Somut olarak her şeyin yönü müdahale etmezsen düzensizliğe doğru akıyor. Peki soyut olarak? O da öyle, müdahale etmezsen o da karaları bağlıyor. Hayatımız da ki üç şey normal akışında seyrederken bir şey oyunbozanlık yapsın örneğin. Eyvah! Kaygılarımız hemen başlıyor.

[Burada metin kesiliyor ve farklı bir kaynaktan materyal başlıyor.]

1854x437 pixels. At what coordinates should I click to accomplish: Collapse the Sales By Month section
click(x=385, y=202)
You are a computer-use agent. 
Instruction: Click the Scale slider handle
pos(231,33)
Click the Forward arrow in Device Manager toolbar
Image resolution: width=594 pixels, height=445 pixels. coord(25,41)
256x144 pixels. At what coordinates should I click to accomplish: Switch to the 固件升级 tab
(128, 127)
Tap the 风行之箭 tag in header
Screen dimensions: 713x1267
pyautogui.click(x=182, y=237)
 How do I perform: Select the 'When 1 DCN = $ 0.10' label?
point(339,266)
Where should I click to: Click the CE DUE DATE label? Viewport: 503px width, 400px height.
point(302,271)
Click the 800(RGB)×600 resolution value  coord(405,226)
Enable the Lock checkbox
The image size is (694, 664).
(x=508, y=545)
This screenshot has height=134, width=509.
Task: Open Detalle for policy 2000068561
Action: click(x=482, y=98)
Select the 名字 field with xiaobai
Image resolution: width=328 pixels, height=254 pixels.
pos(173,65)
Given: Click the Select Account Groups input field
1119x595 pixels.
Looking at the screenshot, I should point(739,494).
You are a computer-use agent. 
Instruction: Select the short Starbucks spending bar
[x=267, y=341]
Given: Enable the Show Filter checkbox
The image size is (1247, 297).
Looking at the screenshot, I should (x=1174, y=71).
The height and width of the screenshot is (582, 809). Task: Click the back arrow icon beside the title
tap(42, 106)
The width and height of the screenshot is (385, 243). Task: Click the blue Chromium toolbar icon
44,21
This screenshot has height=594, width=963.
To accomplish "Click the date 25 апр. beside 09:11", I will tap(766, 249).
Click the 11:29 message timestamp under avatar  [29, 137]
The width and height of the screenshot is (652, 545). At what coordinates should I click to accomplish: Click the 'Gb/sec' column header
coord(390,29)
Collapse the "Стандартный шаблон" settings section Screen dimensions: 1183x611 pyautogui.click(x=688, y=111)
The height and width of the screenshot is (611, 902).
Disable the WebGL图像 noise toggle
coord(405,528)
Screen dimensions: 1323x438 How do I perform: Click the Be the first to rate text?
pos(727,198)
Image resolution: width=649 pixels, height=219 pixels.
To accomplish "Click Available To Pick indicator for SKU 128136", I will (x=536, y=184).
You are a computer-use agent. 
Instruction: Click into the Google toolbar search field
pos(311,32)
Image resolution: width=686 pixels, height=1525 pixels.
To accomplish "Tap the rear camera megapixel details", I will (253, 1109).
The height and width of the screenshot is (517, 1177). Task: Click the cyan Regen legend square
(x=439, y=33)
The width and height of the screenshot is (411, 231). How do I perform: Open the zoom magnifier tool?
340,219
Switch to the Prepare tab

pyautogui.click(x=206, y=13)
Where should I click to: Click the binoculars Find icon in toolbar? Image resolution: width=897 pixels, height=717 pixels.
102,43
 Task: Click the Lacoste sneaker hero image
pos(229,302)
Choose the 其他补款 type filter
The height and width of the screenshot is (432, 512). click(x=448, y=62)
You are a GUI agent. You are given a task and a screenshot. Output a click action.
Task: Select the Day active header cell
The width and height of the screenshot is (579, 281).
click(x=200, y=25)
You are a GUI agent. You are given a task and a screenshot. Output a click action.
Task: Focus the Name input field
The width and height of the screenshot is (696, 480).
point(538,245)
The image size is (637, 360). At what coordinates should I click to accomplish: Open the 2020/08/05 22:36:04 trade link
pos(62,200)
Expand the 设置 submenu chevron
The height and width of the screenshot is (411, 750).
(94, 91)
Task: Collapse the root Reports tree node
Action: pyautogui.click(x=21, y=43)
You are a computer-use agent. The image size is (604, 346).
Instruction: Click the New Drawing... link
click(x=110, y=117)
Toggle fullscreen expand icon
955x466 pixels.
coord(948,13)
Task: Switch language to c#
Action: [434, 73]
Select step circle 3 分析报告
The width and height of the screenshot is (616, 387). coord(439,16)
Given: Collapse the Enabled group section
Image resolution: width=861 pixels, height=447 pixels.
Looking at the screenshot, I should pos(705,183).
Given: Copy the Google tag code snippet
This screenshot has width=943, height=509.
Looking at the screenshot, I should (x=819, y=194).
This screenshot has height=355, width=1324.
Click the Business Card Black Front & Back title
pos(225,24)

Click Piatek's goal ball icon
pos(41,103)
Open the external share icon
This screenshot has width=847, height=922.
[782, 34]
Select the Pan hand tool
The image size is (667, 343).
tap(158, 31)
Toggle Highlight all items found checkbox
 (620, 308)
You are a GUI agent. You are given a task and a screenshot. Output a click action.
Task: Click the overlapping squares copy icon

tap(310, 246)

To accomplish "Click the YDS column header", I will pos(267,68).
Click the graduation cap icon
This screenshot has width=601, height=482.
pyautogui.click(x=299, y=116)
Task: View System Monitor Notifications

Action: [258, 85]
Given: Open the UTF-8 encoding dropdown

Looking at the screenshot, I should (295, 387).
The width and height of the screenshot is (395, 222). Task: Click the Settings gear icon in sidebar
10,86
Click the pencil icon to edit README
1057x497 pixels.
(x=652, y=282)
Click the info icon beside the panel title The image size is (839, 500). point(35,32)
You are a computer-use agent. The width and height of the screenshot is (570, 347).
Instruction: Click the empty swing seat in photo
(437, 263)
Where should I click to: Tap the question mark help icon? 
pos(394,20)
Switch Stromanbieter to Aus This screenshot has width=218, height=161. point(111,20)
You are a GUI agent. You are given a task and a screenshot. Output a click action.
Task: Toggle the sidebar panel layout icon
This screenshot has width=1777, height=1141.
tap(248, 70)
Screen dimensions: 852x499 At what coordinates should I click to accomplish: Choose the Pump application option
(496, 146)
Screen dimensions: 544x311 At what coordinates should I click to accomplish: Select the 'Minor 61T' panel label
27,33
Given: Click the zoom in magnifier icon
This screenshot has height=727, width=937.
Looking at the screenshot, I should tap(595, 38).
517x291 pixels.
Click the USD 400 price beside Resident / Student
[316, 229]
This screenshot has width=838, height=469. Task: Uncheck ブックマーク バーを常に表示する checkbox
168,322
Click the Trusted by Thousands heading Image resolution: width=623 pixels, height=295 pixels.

Tam otuz dört yaşımdayım. Seneler önce bu yaşlarımdayken sorunsuz bir hayatım olacağı hayalini kurardım hep. Tabi ki bu mümkün olmadı, olmayacak. Sorunsuzluk diye bir şey yok çünkü hiçbir şey mükemmel değil ve hayatımız asla sadece bize bağlı değil. Sadece seçimlerimiz bize ait. Kim olmak isteyişimiz? Mutluluğu mu mutsuzluğu mu seçtiğimiz? Yada iyi olmayı mı kötü olmayı mı seçtiğimiz? Tüm mesele bu fikrimce. Düşünceden ibaretiz. Düşüncemiz biz. Düşünerek tasarlıyoruz tüm hayatımızı.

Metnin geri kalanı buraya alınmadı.